== Information given ==
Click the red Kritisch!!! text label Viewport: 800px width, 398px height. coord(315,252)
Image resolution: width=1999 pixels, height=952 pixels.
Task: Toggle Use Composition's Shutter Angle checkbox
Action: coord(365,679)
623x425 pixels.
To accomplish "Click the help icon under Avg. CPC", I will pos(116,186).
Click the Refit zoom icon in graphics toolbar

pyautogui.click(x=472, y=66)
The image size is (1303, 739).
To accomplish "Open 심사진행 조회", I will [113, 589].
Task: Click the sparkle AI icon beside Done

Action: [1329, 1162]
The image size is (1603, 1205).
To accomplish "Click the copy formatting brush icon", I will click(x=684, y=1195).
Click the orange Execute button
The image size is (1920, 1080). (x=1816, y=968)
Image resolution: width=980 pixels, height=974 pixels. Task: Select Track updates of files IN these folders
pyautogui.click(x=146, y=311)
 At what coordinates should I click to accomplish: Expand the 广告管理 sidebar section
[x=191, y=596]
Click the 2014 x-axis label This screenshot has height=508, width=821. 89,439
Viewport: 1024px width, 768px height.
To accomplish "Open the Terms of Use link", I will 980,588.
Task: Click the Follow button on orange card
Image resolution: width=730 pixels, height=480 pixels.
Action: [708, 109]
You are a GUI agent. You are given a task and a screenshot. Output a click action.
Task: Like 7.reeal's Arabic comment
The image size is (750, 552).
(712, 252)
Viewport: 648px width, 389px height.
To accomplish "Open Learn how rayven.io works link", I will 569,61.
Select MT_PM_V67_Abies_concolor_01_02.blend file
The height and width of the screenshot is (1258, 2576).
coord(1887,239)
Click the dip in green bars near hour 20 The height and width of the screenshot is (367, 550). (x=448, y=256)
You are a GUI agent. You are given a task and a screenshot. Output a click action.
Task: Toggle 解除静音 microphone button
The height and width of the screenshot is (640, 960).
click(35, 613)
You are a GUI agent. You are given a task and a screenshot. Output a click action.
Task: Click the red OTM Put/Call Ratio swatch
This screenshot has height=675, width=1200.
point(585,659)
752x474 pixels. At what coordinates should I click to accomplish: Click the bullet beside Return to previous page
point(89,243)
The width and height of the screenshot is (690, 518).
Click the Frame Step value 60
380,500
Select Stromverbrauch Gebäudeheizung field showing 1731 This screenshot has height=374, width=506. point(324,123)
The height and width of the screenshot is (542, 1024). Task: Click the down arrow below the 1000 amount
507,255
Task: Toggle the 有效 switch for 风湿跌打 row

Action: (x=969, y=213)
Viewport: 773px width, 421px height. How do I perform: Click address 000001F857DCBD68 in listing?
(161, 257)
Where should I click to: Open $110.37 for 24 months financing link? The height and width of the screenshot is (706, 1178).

== Directions ==
Convert the records above into a JSON list of strings, one string per line, omitting the blank lines.

== Result of this exercise ==
[
  "Click the red Kritisch!!! text label Viewport: 800px width, 398px height. coord(315,252)",
  "Image resolution: width=1999 pixels, height=952 pixels.",
  "Task: Toggle Use Composition's Shutter Angle checkbox",
  "Action: coord(365,679)",
  "623x425 pixels.",
  "To accomplish \"Click the help icon under Avg. CPC\", I will pos(116,186).",
  "Click the Refit zoom icon in graphics toolbar",
  "pyautogui.click(x=472, y=66)",
  "The image size is (1303, 739).",
  "To accomplish \"Open 심사진행 조회\", I will [113, 589].",
  "Task: Click the sparkle AI icon beside Done",
  "Action: [1329, 1162]",
  "The image size is (1603, 1205).",
  "To accomplish \"Click the copy formatting brush icon\", I will click(x=684, y=1195).",
  "Click the orange Execute button",
  "The image size is (1920, 1080). (x=1816, y=968)",
  "Image resolution: width=980 pixels, height=974 pixels. Task: Select Track updates of files IN these folders",
  "pyautogui.click(x=146, y=311)",
  " At what coordinates should I click to accomplish: Expand the 广告管理 sidebar section",
  "[x=191, y=596]",
  "Click the 2014 x-axis label This screenshot has height=508, width=821. 89,439",
  "Viewport: 1024px width, 768px height.",
  "To accomplish \"Open the Terms of Use link\", I will 980,588.",
  "Task: Click the Follow button on orange card",
  "Image resolution: width=730 pixels, height=480 pixels.",
  "Action: [708, 109]",
  "You are a GUI agent. You are given a task and a screenshot. Output a click action.",
  "Task: Like 7.reeal's Arabic comment",
  "The image size is (750, 552).",
  "(712, 252)",
  "Viewport: 648px width, 389px height.",
  "To accomplish \"Open Learn how rayven.io works link\", I will 569,61.",
  "Select MT_PM_V67_Abies_concolor_01_02.blend file",
  "The height and width of the screenshot is (1258, 2576).",
  "coord(1887,239)",
  "Click the dip in green bars near hour 20 The height and width of the screenshot is (367, 550). (x=448, y=256)",
  "You are a GUI agent. You are given a task and a screenshot. Output a click action.",
  "Task: Toggle 解除静音 microphone button",
  "The height and width of the screenshot is (640, 960).",
  "click(35, 613)",
  "You are a GUI agent. You are given a task and a screenshot. Output a click action.",
  "Task: Click the red OTM Put/Call Ratio swatch",
  "This screenshot has height=675, width=1200.",
  "point(585,659)",
  "752x474 pixels. At what coordinates should I click to accomplish: Click the bullet beside Return to previous page",
  "point(89,243)",
  "The width and height of the screenshot is (690, 518).",
  "Click the Frame Step value 60",
  "380,500",
  "Select Stromverbrauch Gebäudeheizung field showing 1731 This screenshot has height=374, width=506. point(324,123)",
  "The height and width of the screenshot is (542, 1024). Task: Click the down arrow below the 1000 amount",
  "507,255",
  "Task: Toggle the 有效 switch for 风湿跌打 row",
  "Action: (x=969, y=213)",
  "Viewport: 773px width, 421px height. How do I perform: Click address 000001F857DCBD68 in listing?",
  "(161, 257)",
  "Where should I click to: Open $110.37 for 24 months financing link? The height and width of the screenshot is (706, 1178)."
]